After seeing Daniel, who lived near Worcester, on several further occasions, the doctor witnessed his signature on a declaration on August 28, 12 days before he flew to Zurich. The document stated: “I Daniel James of the above address intend to travel to Switzerland on 9th September 2008 for an assisted suicide.
“I am aware that in the event of my death my family wish for my body to be returned to England for a funeral service and cremation. In order to minimise their distress I am happy to give my consent for my GP to provide my details to the local coroner to reduce any complications that may occur.”
Writing in Crisis magazine, Barbara Nicolisi’s response to what she sees as a ”frightening cultural trend” of pro-euthanasia advocacy in the media is to argue that “the latest human-killing bandwagon” might be overturned by a “shrewd and all-encompassing cultural strategy” that includes developing “emotionally winning language”, including, she suggests, using terms such as “elder abortionists”.
Elder abortionists?
Most interesting, however, are her references to “the infinite blessings that come through suffering…If we lose the fight on euthanasia, we lose our souls. By removing suffering and the meaning of suffering from our culture, we make the final step in denying and defying our creature-hood.”
I’m all for stoicism and the stiff upper lip, but as for “the meaning of suffering”, well…
Hmm, so then inflicting suffering on others is arguably a good thing?
It seems obvious to me that the primary reason euthanasia has become such a big deal is that in our lifetime technology has made it possible to extend human life, as it were, beyond previously imaginable bounds.

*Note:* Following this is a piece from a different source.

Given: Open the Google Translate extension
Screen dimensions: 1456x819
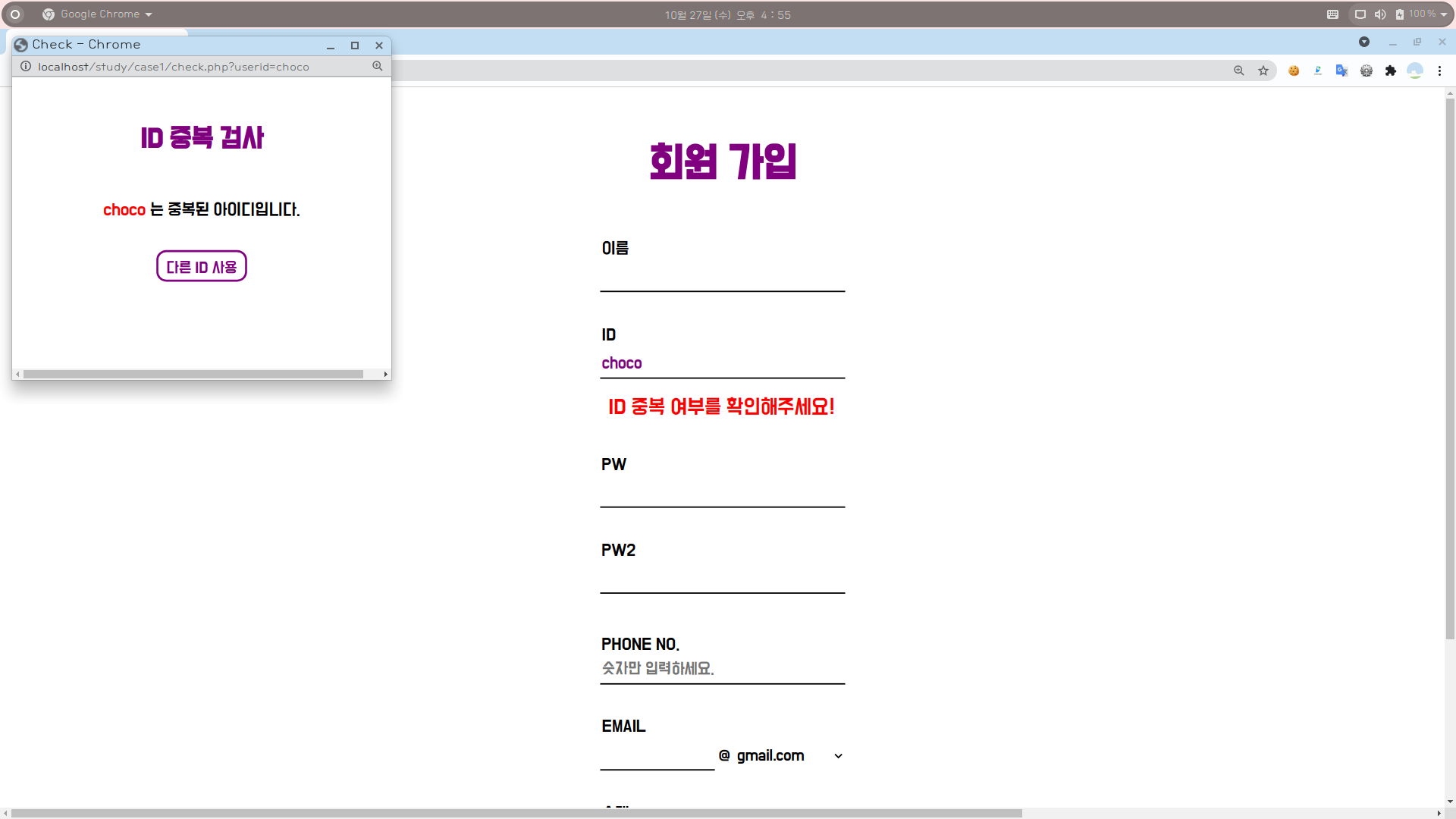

Terry Schiavo never owed her continued existence to anything but scientific progress until the bible-thumpers showed up with their supposedly “eternal” truths.
All that business about “the meaning of suffering” reads like the intellectual grasping at straws that people who *just know* they’re right engage in when their position begins to look ridiculous.
We should take her argument one step further and say how much of a tragedy it would be if we no longer had “the meaning of early death.”
hanmeng’s quip about inflicting suffering may be no more than valid reductio ad absurdum, but actively ensuring others’ suffering is prolonged against their wishes seems to me to meet the definition of “inflicting”.
For all religion’s empty talk about release to a better place, the determination to anchor souls to writhing corpses is disproportionately found in the faithful. The ant-mercy movement (if Nicolsi’s serious about stooping to polarizing rhetoric, I don’t think we should let ourselves be outdone) is robbing religion of the two things its sympathizers say make it valuable: its claims to morality, and comfort in the face of death.
Wow. Reading the words of this disgusting bitch about the suffering of others (she’s free to suffer all she wants for all I care), I am acutely reminded of Nietzsche’s critique of Christianity. While it was never my favorite (I am more of a Hume/Voltaire man myself), her sickening comments show FN’s continuing relevance to understanding these sickos.